12      Here, Behrendt argues that it was foreseeable that Silvan’s policy of permitting side jobs, with no standards for manufacturing and no tracking of projects, might lead to some injury if any of the manufactured items were defective, and he emphasizes the factual dispute over whether Fisher knew the tank he was building was going to be pressurized.  But what Fisher knew about Linczeski’s plan for the tank—pressurized or not—is irrelevant to the question of Silvan’s duty:  it is undisputed that Silvan had a policy prohibiting the manufacture of pressure vessels as side jobs.[4]

13      When the facts that allegedly give rise to a duty are agreed upon, existence of a duty is a question of law.  Rockweit, 197 Wis. 2d at 419.  The only facts relevant to Silvan’s duty are the existence of its policies permitting side jobs but prohibiting manufacture of pressure vessels.  We conclude it is simply unforeseeable, as a matter of law, that (1) an employee would take on a side job,  (2) recruit another employee to assist with that job, (3) proceed to fabricate a tank, and (4) give it to a third party who (5) subsequently asked for modifications that were (6) performed by another party, (7) resulting in an explosion ten years after the vessel was made.[5]  And, although we need not address the public policy argument because we have concluded there was no duty on Silvan’s part, we note that it is precisely this lack of foreseeability and absurdly attenuated chain of events that supports the circuit court’s ruling in that regard.

            By the Court.—Judgment affirmed.

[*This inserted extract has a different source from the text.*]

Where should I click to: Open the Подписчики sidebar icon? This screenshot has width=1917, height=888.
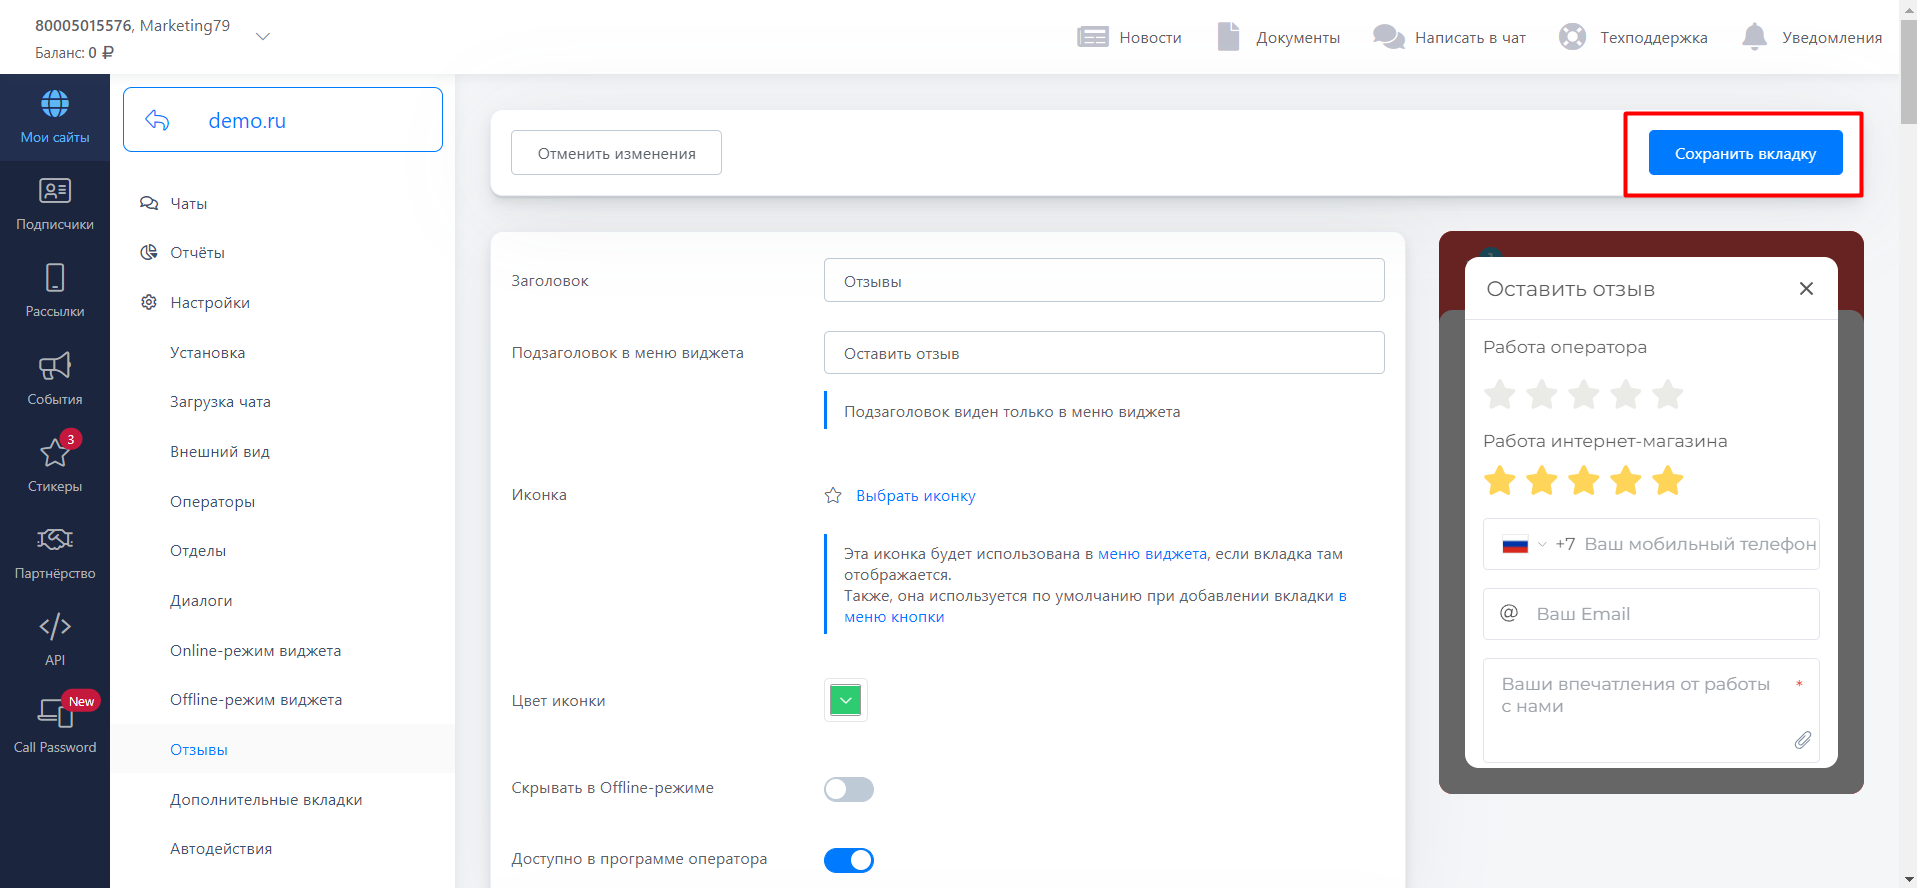54,191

            Not recommended for publication in the official reports.

 


 



[1]  Fisher’s name is also spelled Fischer at multiple places in the record and in Behrendt’s brief.  We use Fisher because that is how the case has been captioned in this court.

[2]  The exact date is not clear, but Dan Linczeski estimated this date to be approximately ten years preceding Behrendt’s injury in 2004.

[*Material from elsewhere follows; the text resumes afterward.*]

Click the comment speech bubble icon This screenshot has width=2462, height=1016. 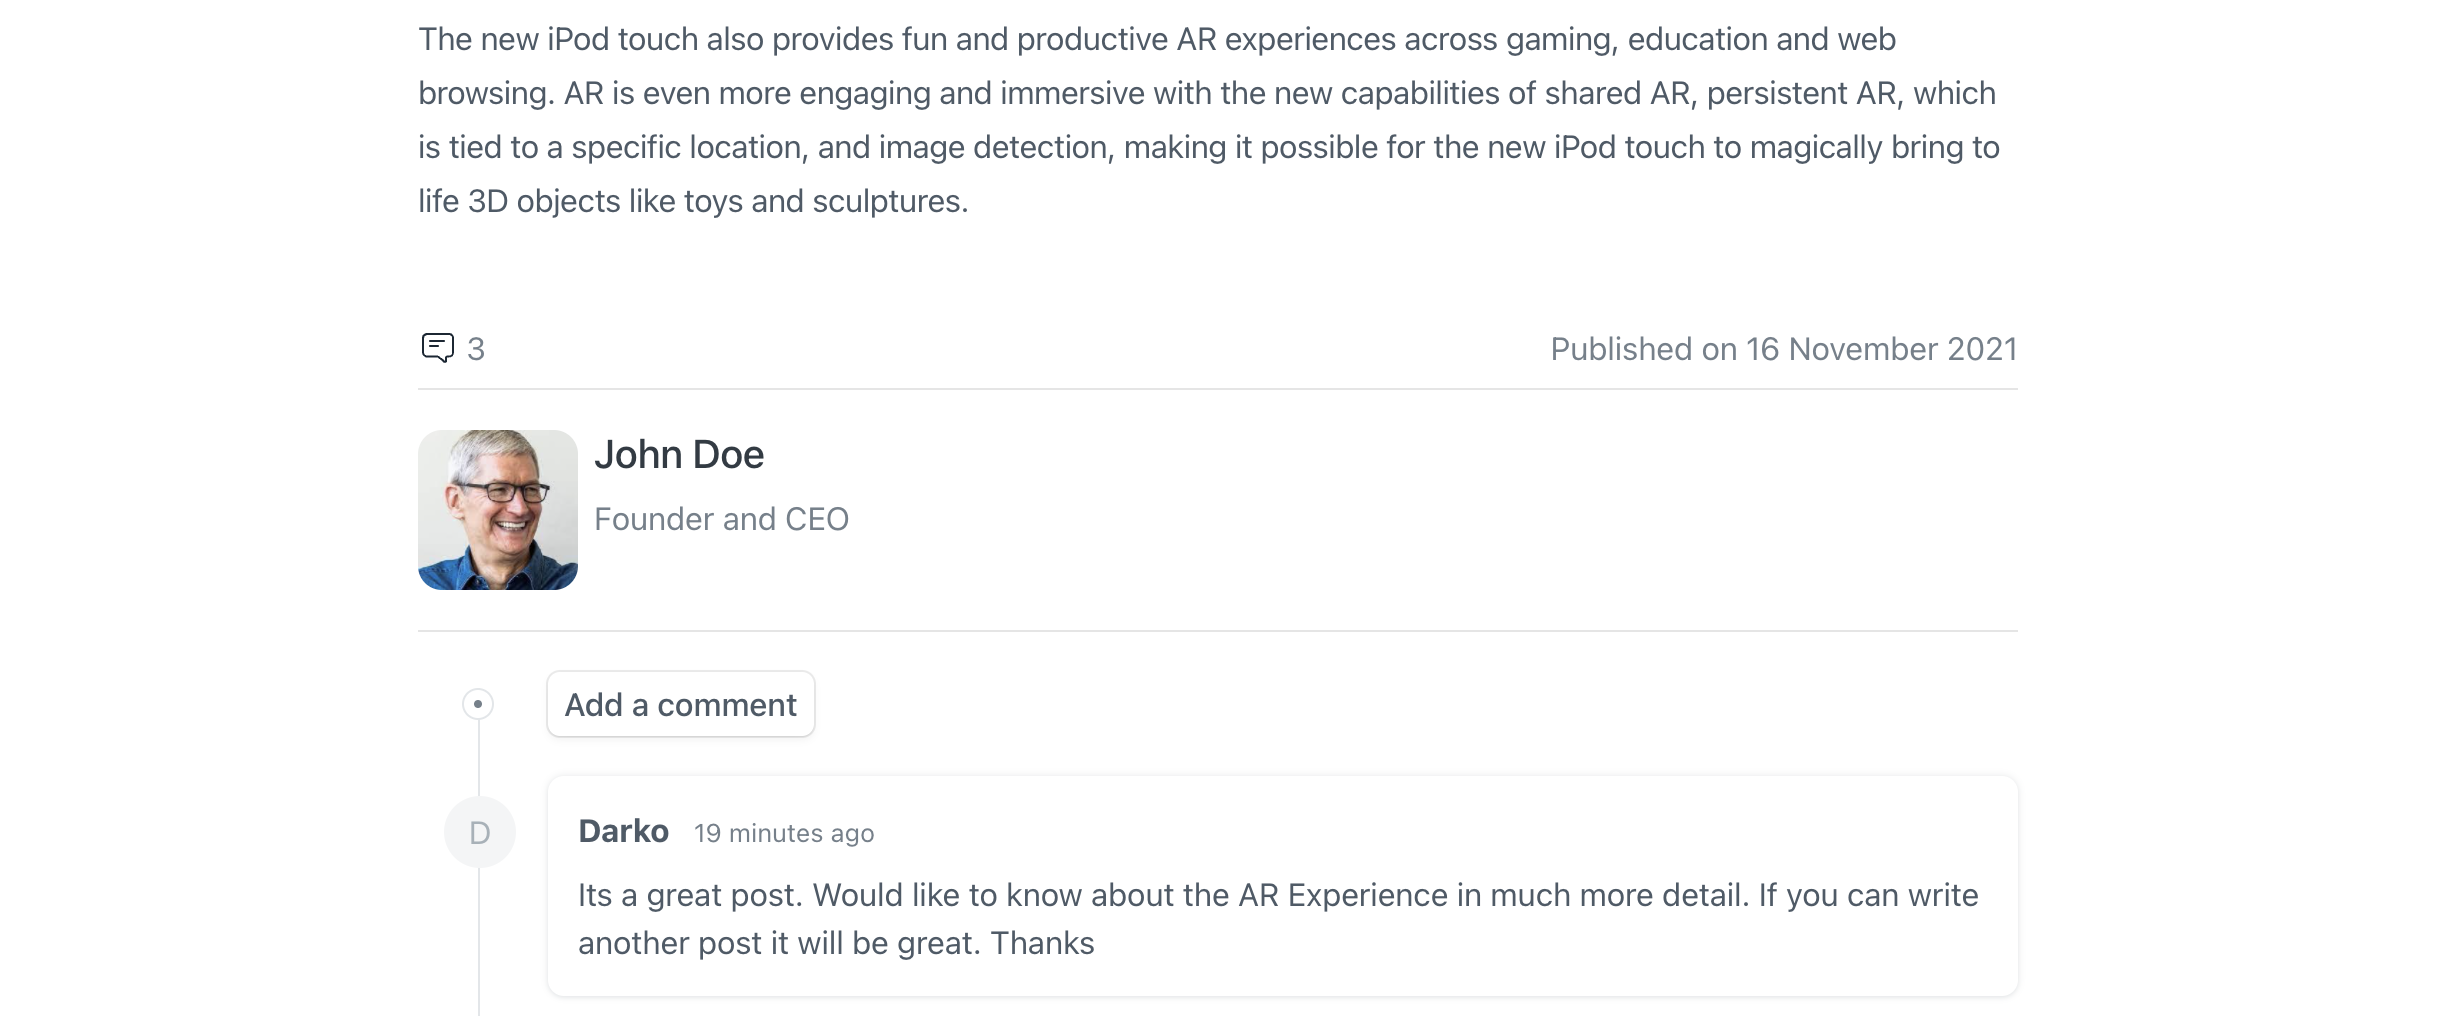437,348
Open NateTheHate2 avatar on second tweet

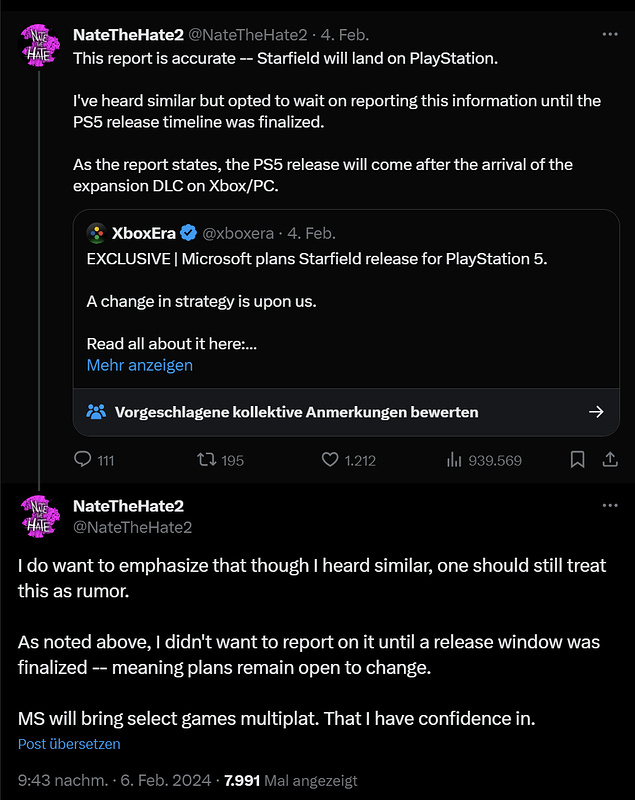[40, 514]
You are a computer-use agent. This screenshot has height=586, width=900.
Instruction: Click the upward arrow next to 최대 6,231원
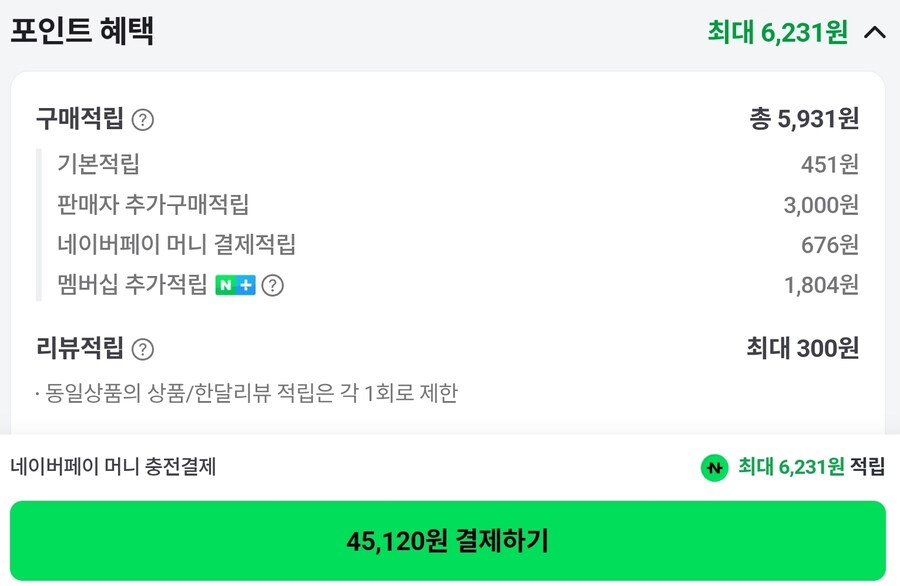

[3]  Behrendt argues that there is a scope-of-employment issue because Sommers thought he was obligated to assist Fisher, his superior at Silvan.  Behrendt, however, has not alleged that Sommers was negligent.

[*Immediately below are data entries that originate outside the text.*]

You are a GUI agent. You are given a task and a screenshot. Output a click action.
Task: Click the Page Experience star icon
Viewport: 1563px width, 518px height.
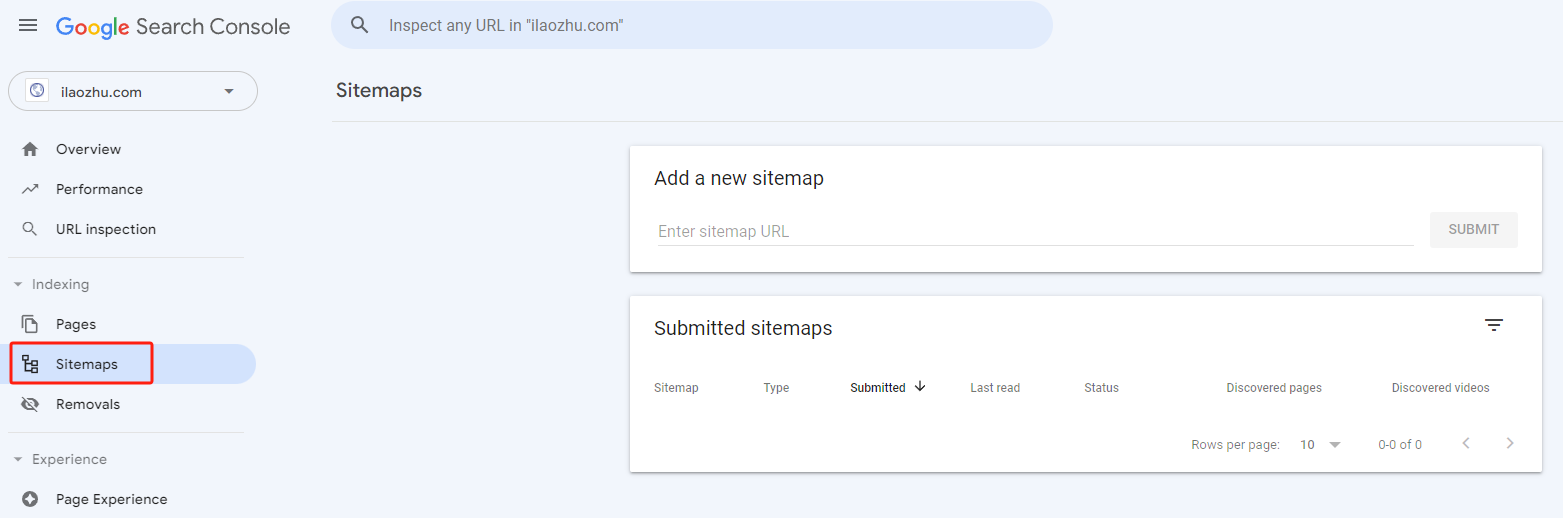click(x=30, y=499)
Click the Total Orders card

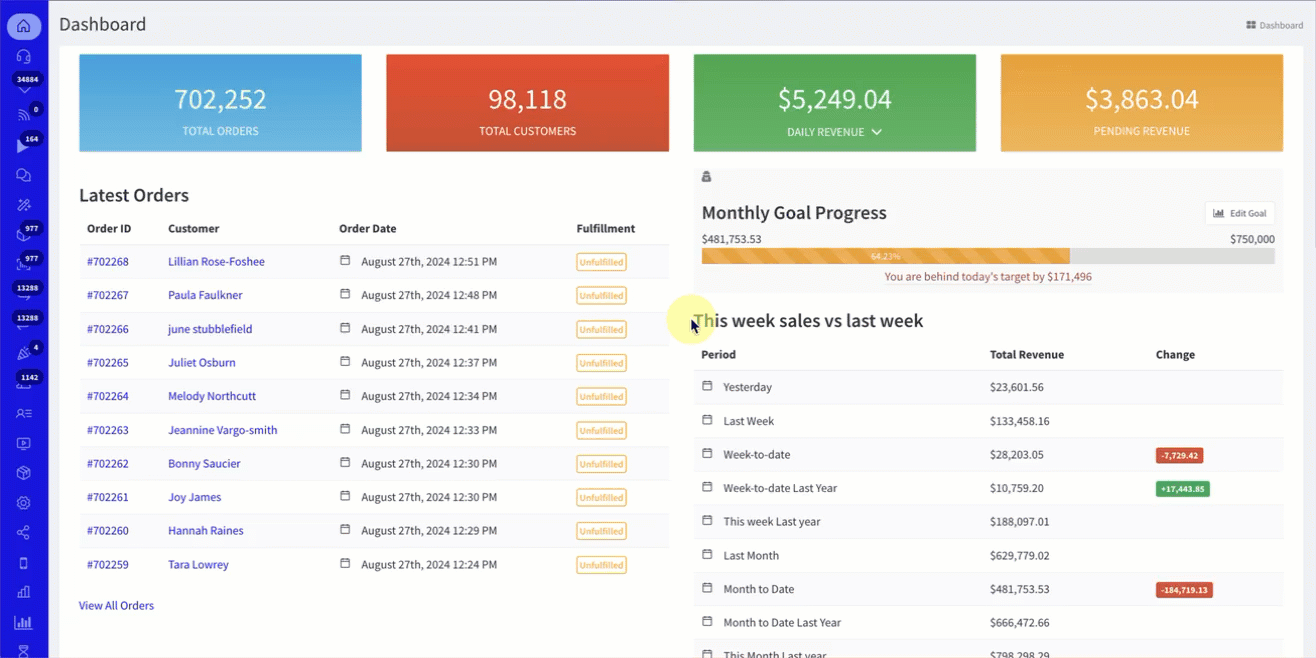220,103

[4]  Behrendt emphasizes that some employees were manufacturing air tanks, which are pressurized.  It is not clear that this was the case.  Sommers’ deposition testimony suggests that employees could purchase these at cost or were starting with scrapped, but otherwise tested, empty canisters.  However, even if the origin of these tanks is a disputed fact, it is not a material one:  it does not contradict the evidence that Silvan had a policy prohibiting manufacture of pressure tanks.

[5]  Injury is even less foreseeable if Fisher made the tank intending it to be a pressure vessel.  In that case, to foresee injury, Silvan would have had to additionally predict that Fisher would disregard company policy and successfully convince Sommers to violate policy as well.